The production company officially denied that the film was loosely based on Hubbard, with producer JoAnne Sellar also denying any connection to Hubbard, stating: "It's a World War II drama. It's about a drifter after World War II." Harvey Weinstein also denied that the film was about Scientology: "Paul says to me the movie is about a journey for soldiers after World War II ... one of the things that happens to this soldier is he goes to a cult." Anderson has stated that he has "always thought Hubbard was a great character, so interesting and larger than life, and kind of impossible to ignore", and he acknowledges that Lancaster Dodd was inspired by Hubbard, and that he should have known that is what people would latch onto, stating: "I didn't want it to be a biography. It's not the L. Ron Hubbard story."

Several websites suggested that "important Hollywood Scientologists" objected to the project because they feared it might reveal too much about the faith, and others even speculated that the Church of Scientology had enough power to stop Universal from green-lighting the film. However, none of the production crew had been contacted by representatives of Scientology.
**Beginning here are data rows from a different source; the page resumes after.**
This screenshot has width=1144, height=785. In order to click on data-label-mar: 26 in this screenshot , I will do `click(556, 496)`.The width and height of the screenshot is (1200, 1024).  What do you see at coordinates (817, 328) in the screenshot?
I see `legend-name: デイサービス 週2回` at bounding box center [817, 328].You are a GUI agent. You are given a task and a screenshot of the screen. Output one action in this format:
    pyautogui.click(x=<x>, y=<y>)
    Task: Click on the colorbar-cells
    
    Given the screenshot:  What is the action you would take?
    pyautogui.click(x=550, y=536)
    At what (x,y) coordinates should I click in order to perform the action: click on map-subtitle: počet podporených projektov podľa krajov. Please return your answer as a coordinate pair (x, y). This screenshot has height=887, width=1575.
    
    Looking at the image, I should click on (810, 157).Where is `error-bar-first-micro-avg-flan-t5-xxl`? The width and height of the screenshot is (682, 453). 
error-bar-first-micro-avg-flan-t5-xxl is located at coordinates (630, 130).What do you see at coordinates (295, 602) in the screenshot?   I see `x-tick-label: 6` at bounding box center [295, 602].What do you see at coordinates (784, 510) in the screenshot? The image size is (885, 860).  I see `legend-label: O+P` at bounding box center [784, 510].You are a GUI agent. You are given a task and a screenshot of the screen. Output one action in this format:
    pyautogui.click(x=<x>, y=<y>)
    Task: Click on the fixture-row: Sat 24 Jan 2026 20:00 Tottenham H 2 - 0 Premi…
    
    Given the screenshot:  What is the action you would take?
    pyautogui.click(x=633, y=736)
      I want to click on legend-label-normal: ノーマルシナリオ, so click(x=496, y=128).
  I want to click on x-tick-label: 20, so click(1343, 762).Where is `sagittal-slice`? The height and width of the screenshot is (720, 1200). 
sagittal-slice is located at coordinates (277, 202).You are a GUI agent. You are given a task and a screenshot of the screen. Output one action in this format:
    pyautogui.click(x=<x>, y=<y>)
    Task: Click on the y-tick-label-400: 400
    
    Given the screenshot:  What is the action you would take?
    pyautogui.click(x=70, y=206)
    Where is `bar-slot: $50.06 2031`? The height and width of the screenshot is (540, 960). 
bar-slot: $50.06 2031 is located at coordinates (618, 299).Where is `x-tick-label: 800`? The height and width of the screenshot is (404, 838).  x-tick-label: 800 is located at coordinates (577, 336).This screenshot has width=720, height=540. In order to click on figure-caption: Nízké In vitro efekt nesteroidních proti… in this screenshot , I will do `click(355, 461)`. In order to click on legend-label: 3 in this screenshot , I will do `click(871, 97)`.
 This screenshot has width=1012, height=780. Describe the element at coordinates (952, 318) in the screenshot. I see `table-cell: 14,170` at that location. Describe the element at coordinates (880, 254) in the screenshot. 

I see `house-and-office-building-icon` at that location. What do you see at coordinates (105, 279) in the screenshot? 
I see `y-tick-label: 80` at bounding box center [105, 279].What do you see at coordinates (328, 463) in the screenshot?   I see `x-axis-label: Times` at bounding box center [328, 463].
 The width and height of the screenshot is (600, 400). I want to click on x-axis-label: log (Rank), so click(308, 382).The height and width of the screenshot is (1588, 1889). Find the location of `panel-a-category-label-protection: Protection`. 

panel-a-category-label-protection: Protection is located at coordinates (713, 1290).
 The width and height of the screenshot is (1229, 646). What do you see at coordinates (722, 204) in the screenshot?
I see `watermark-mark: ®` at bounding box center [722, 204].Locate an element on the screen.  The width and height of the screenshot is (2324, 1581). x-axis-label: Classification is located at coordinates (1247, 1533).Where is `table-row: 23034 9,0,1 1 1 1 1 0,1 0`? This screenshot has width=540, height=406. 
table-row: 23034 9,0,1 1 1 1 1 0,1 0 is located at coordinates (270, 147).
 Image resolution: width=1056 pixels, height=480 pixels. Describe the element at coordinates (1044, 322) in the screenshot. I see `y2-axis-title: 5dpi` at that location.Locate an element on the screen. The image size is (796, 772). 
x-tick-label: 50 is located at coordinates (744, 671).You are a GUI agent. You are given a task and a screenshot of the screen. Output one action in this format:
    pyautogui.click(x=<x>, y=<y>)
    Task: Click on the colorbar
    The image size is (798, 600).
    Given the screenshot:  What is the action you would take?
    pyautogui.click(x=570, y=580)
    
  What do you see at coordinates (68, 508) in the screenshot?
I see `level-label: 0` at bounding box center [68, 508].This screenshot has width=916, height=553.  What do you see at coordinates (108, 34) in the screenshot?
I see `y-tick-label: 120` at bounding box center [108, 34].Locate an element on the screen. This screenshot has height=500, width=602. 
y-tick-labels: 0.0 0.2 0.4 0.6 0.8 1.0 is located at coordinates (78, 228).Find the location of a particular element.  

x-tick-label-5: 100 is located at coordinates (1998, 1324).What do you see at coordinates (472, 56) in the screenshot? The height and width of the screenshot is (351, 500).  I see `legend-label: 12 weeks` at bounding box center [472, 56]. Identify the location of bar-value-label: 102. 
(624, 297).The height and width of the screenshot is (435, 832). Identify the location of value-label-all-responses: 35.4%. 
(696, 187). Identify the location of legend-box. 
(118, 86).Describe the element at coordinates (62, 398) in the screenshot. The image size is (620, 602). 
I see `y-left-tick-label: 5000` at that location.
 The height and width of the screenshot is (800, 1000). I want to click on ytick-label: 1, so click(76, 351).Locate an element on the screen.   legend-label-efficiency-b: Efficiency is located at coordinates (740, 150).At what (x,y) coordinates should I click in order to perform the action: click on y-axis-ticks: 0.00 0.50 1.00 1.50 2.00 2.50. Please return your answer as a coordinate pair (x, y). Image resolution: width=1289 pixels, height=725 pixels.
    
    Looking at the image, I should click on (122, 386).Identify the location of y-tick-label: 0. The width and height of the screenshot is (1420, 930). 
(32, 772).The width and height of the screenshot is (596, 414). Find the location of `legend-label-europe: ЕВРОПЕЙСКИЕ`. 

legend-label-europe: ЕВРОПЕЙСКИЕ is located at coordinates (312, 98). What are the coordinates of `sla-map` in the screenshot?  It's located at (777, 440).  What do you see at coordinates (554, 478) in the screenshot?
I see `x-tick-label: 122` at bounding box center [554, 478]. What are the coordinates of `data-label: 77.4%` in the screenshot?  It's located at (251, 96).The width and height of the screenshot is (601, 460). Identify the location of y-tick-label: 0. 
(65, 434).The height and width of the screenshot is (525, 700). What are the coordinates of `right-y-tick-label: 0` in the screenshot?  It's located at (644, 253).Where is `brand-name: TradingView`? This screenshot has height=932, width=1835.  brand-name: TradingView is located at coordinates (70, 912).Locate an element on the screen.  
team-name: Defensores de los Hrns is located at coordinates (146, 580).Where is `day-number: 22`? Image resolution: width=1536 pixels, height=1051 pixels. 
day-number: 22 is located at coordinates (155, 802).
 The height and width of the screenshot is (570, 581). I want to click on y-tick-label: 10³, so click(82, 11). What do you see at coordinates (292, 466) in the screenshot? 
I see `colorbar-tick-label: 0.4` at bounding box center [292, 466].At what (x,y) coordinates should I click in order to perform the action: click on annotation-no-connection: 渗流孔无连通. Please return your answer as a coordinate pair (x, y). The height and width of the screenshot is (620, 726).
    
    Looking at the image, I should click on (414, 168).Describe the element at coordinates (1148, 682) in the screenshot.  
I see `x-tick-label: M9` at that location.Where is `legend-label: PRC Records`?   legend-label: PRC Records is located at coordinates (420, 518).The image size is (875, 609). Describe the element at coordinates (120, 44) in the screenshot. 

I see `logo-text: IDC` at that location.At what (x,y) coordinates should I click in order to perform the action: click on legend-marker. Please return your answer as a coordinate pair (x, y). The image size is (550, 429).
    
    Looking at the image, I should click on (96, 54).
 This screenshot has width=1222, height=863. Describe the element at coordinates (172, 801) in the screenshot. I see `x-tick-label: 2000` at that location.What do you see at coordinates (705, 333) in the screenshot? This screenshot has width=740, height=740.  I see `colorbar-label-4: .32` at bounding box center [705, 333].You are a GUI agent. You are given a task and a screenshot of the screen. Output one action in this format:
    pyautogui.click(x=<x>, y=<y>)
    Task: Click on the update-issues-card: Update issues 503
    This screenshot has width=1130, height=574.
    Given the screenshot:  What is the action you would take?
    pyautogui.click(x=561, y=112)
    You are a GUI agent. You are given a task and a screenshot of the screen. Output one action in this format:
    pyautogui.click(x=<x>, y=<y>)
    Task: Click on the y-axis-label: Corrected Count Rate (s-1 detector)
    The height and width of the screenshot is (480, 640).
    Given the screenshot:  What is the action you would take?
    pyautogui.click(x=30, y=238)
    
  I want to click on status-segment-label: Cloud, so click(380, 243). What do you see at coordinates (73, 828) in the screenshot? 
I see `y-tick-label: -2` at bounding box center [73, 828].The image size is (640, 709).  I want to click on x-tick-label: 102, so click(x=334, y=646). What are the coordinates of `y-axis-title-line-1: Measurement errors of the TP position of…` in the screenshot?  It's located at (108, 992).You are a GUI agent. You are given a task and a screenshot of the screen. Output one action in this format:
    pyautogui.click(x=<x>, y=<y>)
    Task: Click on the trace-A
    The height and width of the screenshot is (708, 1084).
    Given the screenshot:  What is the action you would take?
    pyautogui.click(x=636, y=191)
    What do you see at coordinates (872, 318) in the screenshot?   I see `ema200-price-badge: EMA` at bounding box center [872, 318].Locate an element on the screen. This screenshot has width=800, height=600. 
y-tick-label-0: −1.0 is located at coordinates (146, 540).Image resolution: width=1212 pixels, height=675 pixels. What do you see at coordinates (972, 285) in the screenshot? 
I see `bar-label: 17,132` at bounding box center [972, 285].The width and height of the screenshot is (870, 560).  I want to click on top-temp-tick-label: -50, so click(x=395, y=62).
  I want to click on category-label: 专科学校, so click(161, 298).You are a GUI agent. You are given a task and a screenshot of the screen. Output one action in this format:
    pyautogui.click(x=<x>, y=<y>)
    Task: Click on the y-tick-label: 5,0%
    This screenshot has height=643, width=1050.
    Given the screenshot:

When Karin Pouw, a spokeswoman for the Church of Scientology, was asked if the church had any concerns about the film, she stated, "We have not seen the film, so can't say one way or another" and that the church knew about the film only from what it read in the press. According to Anderson, at no point did the church make any direct or indirect inquiries about the project or otherwise try to inhibit its progress, and that while they were making the film, Scientology was the least of their problems.

In May 2012, Anderson screened the film for his friend, actor Tom Cruise, an outspoken Scientologist, who had some issues with parts of the film. Cruise had previously starred in Anderson's third film Magnolia. Officials of the Church of Scientology, who reportedly heard from Cruise, "hit the roof" when they learned of a scene which suggested that the belief system was a product of the leader's imagination. The scene with which Cruise had issues involves Dodd's son telling Quell that Dodd is just making it up as he goes along. They took issue not only with this statement, but with the way it supposedly paralleled L. Ron Hubbard Jr.'s conflict with his own father. While church members objected to other scenes, Anderson did not excise any of them from the film. He stated that Cruise "did see the film. It's something between us. Everything is fine, though."